The German situationists who publish the journal Spur agree to the project in principle, but prefer to postpone its implementation until the time is right; such that the majority of the Conference abstains from voting on a question rejected by the situationists most directly concerned. They stress the urgency, already made evident by the Conference, for them to unify their positions and projects with the rest of the SI. Kunzelmann declares that this discussion could advance quickly based on Vaneigem's report, which would be studied more closely in Germany. Nonetheless, the Germans commit themselves to propagate and elaborating situationist theory as soon as possible, as they have begun doing with issues #5 and #6 of Spur. On their request, the Conference adds Attila Kotányi and J. de Jong to the editorial committee of Spur to verify this process of unification.

Despite Spur's agreement to add Attila Kotányi and Jacqueline de Jong to the editorial committee of Spur, the following issue #7 was printed five months later without Kotányi and de Jong's knowledge. Issue #7 featured considerable divergences with the SI ideas, marking a distinct regression from the preceding #5 and #6 issues. These events led the following month, February 1962, to the exclusion from the SI of those responsible.

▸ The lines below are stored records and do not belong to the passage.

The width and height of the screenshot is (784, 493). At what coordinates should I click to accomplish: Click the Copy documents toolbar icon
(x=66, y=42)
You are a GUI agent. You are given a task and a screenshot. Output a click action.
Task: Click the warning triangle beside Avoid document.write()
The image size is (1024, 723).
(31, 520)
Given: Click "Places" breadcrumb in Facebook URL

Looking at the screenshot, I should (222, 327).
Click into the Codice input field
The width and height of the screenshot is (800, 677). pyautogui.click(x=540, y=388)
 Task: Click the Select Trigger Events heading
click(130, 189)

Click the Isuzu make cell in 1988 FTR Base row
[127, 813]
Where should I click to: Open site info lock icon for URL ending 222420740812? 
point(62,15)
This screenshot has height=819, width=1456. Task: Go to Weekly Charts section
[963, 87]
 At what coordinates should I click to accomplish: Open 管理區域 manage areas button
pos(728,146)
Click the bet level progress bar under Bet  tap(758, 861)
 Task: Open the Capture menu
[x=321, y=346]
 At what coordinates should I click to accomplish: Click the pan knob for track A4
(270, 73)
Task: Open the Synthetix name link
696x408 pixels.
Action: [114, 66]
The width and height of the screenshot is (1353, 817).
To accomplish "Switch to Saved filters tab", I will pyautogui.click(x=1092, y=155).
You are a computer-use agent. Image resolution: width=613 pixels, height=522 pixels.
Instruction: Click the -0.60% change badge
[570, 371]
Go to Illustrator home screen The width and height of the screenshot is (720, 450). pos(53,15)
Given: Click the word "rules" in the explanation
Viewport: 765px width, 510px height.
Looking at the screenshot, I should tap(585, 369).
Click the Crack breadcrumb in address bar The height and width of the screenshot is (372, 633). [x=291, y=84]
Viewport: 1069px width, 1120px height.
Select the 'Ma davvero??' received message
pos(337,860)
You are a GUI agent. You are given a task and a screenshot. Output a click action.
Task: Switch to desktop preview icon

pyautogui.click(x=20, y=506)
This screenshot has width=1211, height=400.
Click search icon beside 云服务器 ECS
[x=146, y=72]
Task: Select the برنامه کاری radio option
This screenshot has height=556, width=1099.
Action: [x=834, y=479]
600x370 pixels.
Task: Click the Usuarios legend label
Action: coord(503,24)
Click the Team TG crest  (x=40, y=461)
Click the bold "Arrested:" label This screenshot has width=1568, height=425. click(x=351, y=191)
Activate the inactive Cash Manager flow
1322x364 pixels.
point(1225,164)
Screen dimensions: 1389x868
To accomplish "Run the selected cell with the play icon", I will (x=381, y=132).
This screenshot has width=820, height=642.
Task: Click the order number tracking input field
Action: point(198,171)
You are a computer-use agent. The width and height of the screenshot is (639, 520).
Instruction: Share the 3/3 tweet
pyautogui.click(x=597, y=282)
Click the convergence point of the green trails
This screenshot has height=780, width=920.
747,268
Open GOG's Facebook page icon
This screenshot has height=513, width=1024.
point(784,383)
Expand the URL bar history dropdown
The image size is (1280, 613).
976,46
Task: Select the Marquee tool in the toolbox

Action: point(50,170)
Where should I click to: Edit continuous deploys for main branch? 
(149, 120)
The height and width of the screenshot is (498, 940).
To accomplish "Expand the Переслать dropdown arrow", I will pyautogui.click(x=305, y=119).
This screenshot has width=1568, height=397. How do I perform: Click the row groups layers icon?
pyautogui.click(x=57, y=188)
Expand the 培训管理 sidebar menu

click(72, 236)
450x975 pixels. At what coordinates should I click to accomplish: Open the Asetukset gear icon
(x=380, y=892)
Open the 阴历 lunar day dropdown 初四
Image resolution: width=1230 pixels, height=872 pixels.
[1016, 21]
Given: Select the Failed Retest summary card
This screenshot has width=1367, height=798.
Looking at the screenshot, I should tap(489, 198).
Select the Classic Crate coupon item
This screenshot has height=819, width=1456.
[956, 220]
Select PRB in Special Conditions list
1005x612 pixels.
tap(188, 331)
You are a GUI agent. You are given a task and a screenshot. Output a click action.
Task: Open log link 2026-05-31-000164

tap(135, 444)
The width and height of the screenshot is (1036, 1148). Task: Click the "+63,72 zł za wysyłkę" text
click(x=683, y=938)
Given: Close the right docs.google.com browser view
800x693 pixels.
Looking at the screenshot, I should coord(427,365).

The arguments for the exclusion, declared in a letter on February 10, 1962, were that "fractional activity of this group is based on a systematic misunderstanding of situationist theses", that they were using the Situationists to succeed on the art market and that to achieve this they had "perfectly disregarded the discipline of the S.I.". On the accusation of using the SI to "arrive" as artists, Spur member Dieter Kunzelmann admitted that it applied for sure to Lothar Fischer, but rejected that it was true for the other Spur members present at the Fifth SI Conference in Gothenburg.